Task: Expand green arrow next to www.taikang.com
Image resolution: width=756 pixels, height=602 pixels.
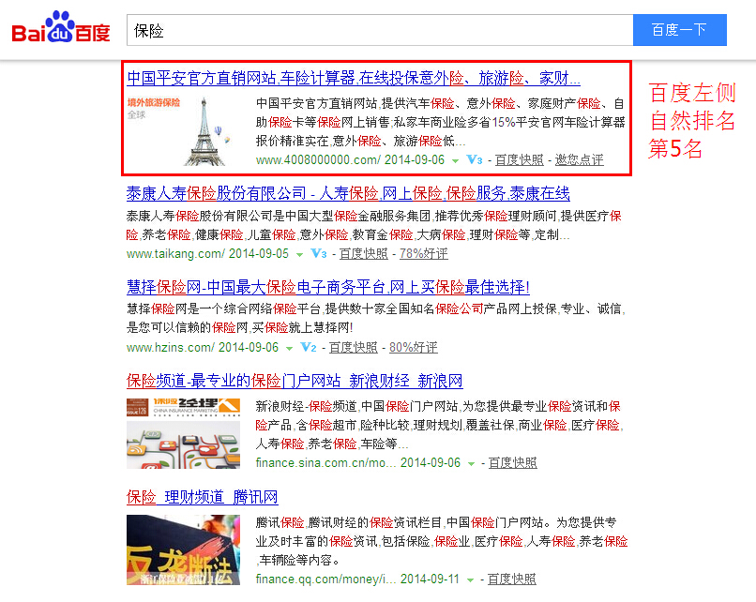Action: click(x=300, y=254)
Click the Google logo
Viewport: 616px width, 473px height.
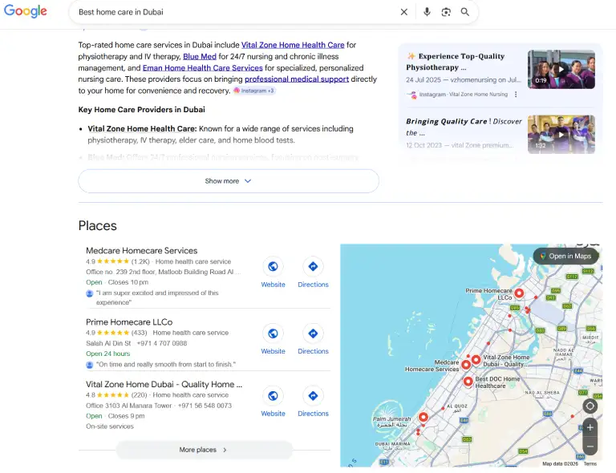tap(24, 12)
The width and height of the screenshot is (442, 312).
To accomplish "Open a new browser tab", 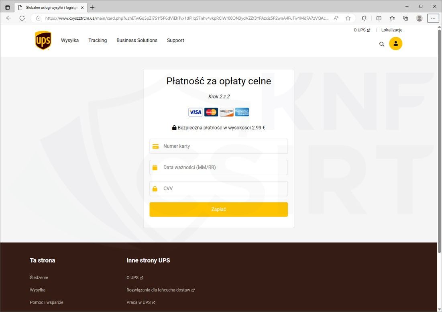I will [92, 7].
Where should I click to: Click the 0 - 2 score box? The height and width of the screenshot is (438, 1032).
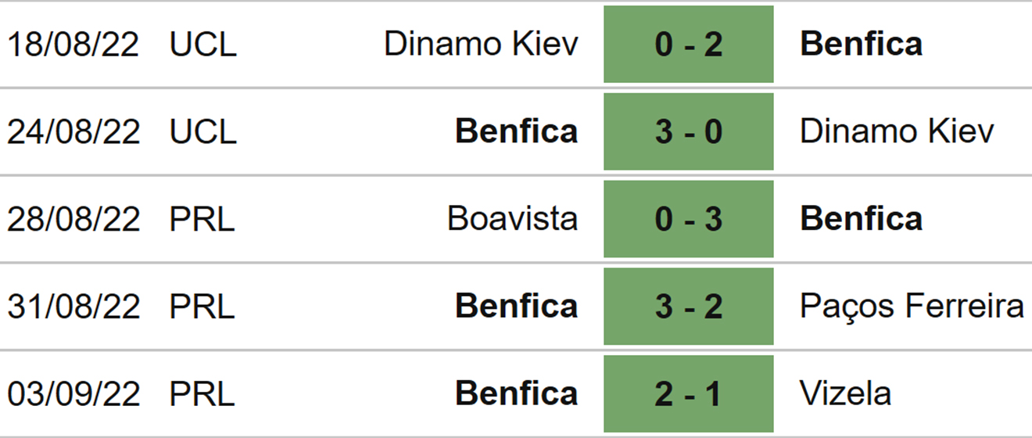[688, 45]
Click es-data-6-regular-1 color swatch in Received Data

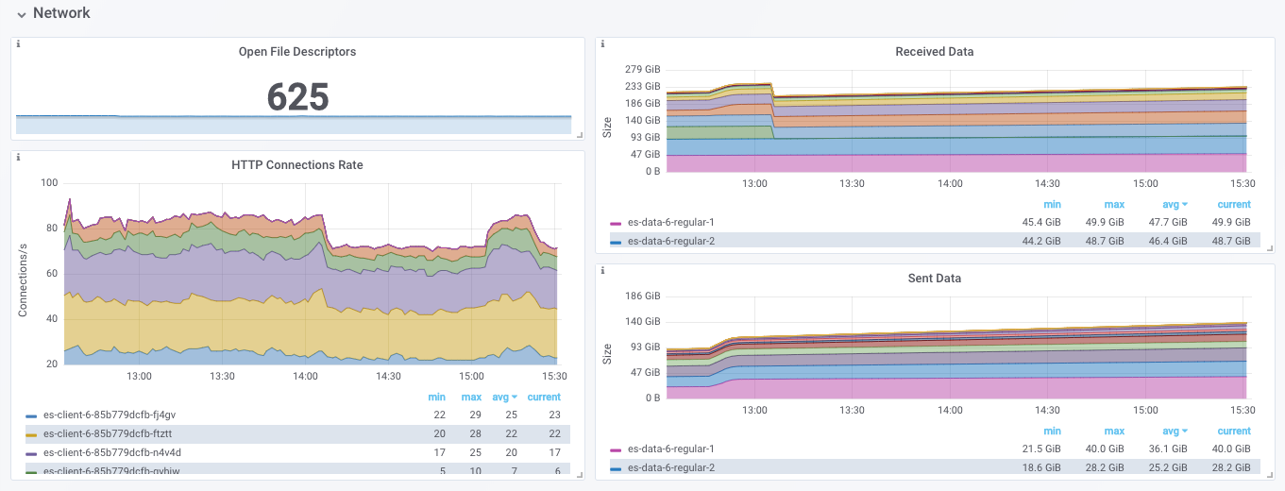point(616,223)
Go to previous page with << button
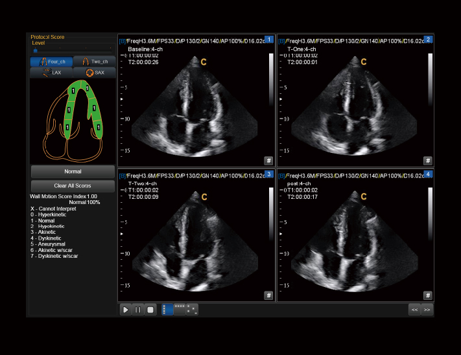 [x=414, y=310]
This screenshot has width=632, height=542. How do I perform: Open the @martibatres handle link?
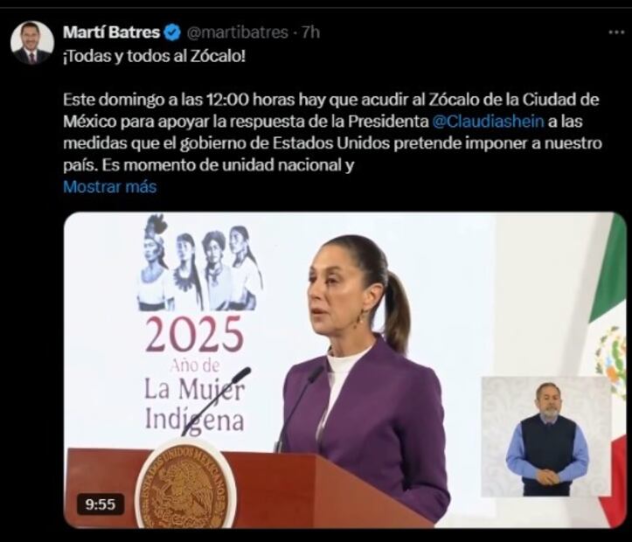pyautogui.click(x=237, y=32)
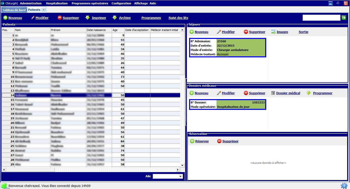
Task: Click the pencil Modifier icon in Séjours
Action: (219, 32)
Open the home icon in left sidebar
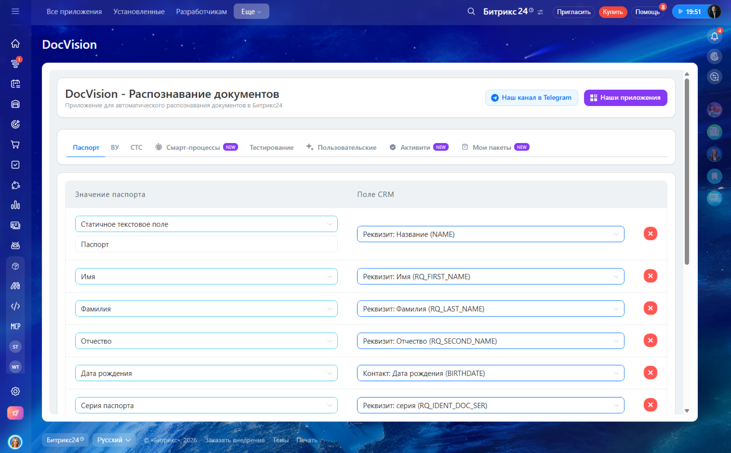 [x=16, y=44]
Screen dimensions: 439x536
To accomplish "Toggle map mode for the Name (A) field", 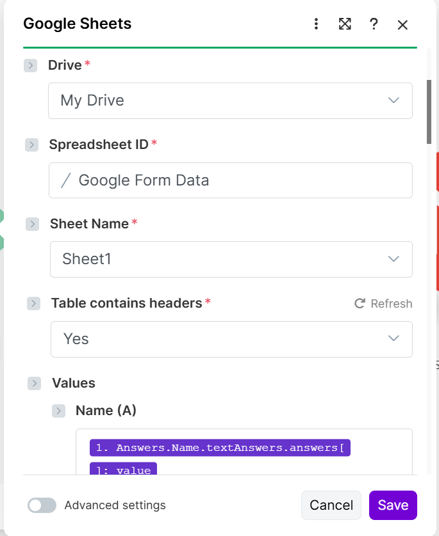I will click(x=58, y=411).
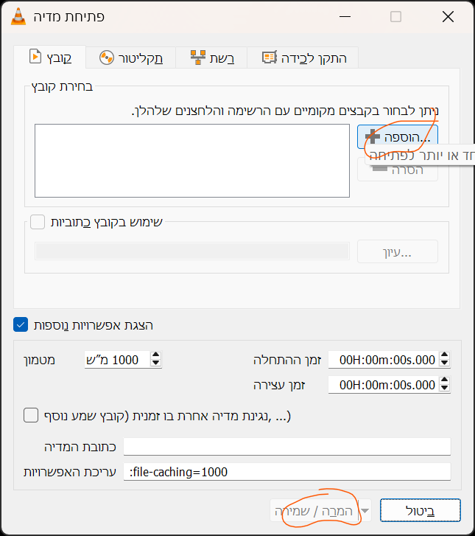The image size is (475, 536).
Task: Click the VLC cone icon in title bar
Action: pyautogui.click(x=18, y=16)
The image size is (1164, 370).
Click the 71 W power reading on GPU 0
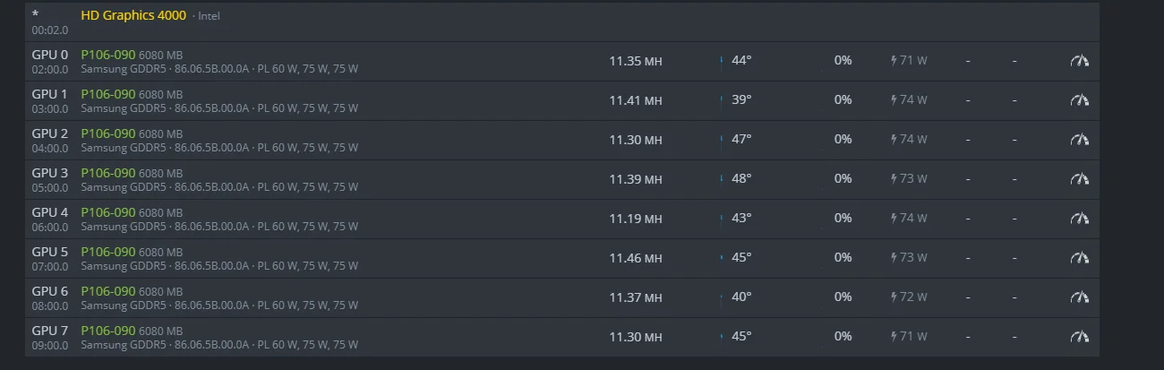pos(909,61)
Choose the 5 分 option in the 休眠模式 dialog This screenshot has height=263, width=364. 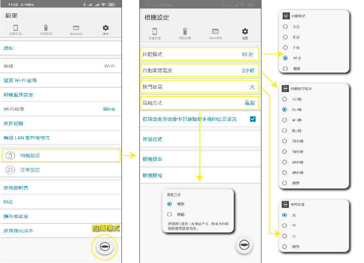pos(285,37)
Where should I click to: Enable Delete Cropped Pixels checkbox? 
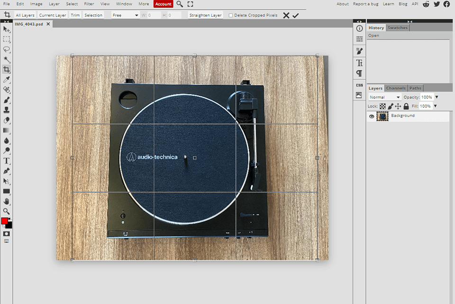click(x=231, y=15)
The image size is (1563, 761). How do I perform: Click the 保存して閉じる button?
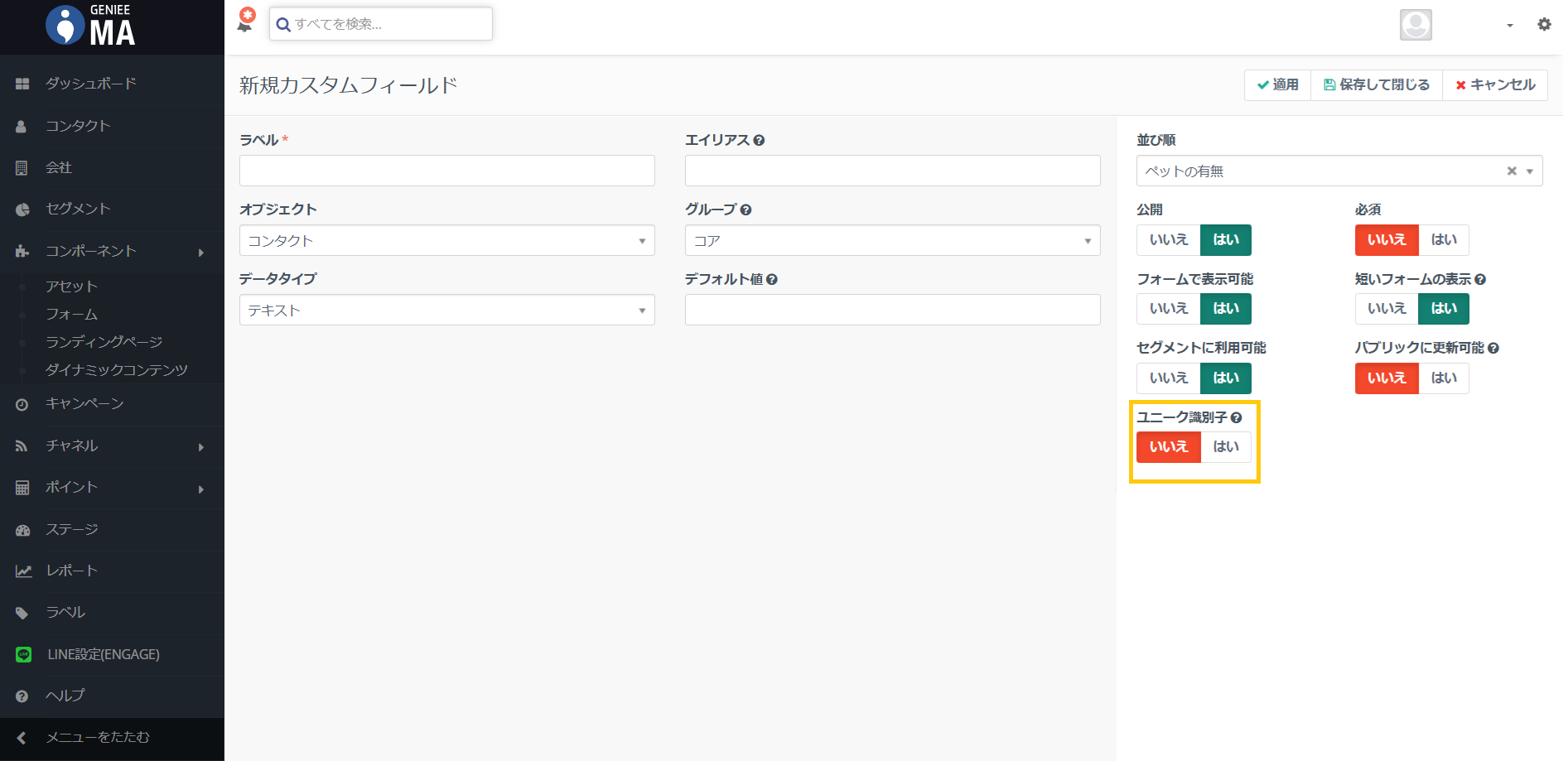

→ TASK BRIEF
Pictures are not part of the copy. Extract exactly the lines from the line containing "Where should I click to: Enable" through the final line of the entries above, both included.

→ WRITTEN RESPONSE
Where should I click to: Enable Delete Cropped Pixels checkbox? 
click(x=231, y=15)
The image size is (1563, 761). How do I perform: Click the 保存して閉じる button?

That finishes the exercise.